Checklist for Forming a Washington Corporation
A few weeks back, we provided a checklist for forming an LLC. In today’s post we’ve highlighted the key issues you’ll want to consider when forming a Washington corporation.
- Check the Business Name. As we mentioned with LLCs, you’ll want to make sure the name you want for your corporation isn’t already registered with the Secretary of State (which you can check here). For corporations, you’ll need to include some reference to the fact that the company is a corporation, such as “Inc.” “Corp.” or “Co.”
- Articles of Incorporation. The “Articles of Incorporation” is the document you file with the Secretary of State in order to form your corporation. This document must include (at the bare minimum) the name of the corporation, the number and type of authorized shares, the effective date of the incorporation, the duration or term the corporation is going to exist (almost always “perpetual”), the name and address of the registered agent, and the name and address of the incorporator—the “incorporator” is the individual that signs the Articles of Incorporation, usually one of the founders. You can file these electronically, although we generally recommend drafting your own Articles that include additional provisions to protect the shareholders and directors from liability and to position the company to be more attractive to investors (if you plan to raise “outside” financing in the future).

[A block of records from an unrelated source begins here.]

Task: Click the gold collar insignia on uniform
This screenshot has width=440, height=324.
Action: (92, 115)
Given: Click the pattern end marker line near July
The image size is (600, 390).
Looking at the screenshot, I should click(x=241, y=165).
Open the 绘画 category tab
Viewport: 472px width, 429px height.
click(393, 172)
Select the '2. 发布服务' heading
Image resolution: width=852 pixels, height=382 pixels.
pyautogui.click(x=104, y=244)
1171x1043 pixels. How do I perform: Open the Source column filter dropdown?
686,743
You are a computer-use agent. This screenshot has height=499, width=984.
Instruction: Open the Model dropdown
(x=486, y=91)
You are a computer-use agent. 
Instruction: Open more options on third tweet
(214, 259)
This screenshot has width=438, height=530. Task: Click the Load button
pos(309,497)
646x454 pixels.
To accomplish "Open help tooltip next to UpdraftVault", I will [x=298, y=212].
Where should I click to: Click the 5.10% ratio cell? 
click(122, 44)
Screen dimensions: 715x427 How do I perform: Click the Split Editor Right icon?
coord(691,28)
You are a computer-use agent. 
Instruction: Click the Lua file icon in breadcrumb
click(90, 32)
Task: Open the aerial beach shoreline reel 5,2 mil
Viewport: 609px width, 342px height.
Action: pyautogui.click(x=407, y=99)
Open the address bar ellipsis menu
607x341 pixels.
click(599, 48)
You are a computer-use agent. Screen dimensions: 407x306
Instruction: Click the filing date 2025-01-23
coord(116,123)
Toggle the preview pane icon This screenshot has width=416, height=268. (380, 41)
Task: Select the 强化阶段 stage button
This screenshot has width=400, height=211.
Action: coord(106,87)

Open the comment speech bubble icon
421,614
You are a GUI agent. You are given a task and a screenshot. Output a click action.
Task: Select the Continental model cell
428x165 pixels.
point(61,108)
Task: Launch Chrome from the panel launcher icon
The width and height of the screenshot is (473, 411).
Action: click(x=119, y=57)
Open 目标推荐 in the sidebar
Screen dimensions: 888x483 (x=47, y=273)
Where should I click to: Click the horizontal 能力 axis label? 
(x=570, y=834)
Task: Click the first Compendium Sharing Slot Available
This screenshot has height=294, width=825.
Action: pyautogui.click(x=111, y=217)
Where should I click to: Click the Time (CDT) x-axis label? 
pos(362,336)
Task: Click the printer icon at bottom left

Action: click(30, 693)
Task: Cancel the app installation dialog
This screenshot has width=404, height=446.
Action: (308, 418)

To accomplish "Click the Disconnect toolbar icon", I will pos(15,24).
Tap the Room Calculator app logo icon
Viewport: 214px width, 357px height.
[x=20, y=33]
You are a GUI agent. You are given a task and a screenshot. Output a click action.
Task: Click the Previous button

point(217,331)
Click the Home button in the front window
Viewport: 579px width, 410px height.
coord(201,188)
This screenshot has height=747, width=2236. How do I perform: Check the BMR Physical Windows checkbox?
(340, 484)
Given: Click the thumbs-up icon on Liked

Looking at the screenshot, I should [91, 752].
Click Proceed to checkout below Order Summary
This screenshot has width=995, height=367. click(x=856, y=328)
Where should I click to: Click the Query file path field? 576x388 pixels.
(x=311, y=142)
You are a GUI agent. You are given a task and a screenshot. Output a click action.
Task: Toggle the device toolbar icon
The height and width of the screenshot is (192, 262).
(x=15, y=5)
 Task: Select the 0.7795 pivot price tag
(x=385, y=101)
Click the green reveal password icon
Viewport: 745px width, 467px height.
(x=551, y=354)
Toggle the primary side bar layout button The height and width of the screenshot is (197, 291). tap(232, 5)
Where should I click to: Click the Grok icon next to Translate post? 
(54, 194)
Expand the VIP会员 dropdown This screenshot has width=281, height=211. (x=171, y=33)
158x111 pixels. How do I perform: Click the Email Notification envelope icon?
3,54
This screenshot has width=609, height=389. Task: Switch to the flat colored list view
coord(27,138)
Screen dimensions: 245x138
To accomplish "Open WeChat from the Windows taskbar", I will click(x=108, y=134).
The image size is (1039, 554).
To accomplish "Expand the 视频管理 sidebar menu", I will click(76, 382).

- Initial Report. The newly formed corporation must file an initial report with the Secretary of State within 120 days of being formed. The initial report includes the names and addresses of the directors and officers of the company.
- Action of the Incorporator. The action of the incorporator is a document signed by the incorporator that lays out the initial actions the incorporator takes prior to the corporation being formed, including electing the company’s initial directors (if they haven’t been elected in the Articles). The incorporator also usually resigns from his or her title of “incorporator” in this document, which is important because if the incorporator does not resign they would still have authority to act on behalf of the corporation and may be open to unnecessary liability.
- Initial Board Consent. Washington requires a newly formed corporation to hold an organizational meeting to appoint officers, adopt bylaws, and conduct any other initial business that requires the directors’ attention. Typically, the directors will approve the different formation activities in a written board consent (if no meeting is held) or in meeting minutes (if a meeting is held). The bylaws lay out the general framework for how the corporation will be managed and what rights and responsibilities the different individuals have within the corporation (directors, officers, shareholders). These bylaws are usually adopted by the board of directors in the initial board consent.
- Founder Stock Purchase Agreements. Typically the initial founders of the company will receive common stock shortly after the corporation is formed. We prefer to document the issuance of common stock to the founders in a stock purchase agreement. In the initial board consent, the board generally approves issuing stock to the founders and gives the officers the authority to execute a stock purchase agreement with each founder to document the stock issuance.
- Stock Register. Many business attorneys will still recommend issuing paper stock certificates and keeping a record of those certificates. We generally advise not using paper stock certificates, because certificates often get lost, it’s a waste of paper, and there’s a more efficient way to keep track of shareholders and shares. Instead, we generally advise maintaining a simple stock register, which is often an excel spreadsheet that includes the names of the shareholders, number and type of shares each owns, and the date the shares were issued. This stock register is updated whenever there’s a new stock issuance, signed by two officers, and distributed to the existing shareholders.
- Master Business License. If your corporation is going to be “doing business” in Washington, then you’ll need to register the business with the Department of Revenue by filing an application for a master business license. You can do that online here.
- Local Business Licenses. Depending on where you are located, you may need to register your corporation with the city by filing an application for a city business license. Licensing requirements vary from city to city and depending on the type of business you’re operating.
- Tax ID (EIN). In order to open up a business bank account, you’ll need to file an application with the IRS to obtain an employer identification number for your corporation. You can that online here.
The checklist above includes the initial steps you should consider when forming a new corporation. Each company is unique and may require additional steps to be set up properly.